## DIRECTIONS FOR THIS TASK
Copy every record exactly. Nothing may be skipped.

Entries taken from a collection
● ● ● ●

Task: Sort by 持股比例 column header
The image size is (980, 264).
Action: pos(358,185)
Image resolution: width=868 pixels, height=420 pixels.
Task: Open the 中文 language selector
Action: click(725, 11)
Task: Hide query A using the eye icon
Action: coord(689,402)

● ● ● ●

## WORKED SOLUTION
Task: Sort by 持股比例 column header
The image size is (980, 264).
Action: pos(358,185)
Image resolution: width=868 pixels, height=420 pixels.
Task: Open the 中文 language selector
Action: click(725, 11)
Task: Hide query A using the eye icon
Action: coord(689,402)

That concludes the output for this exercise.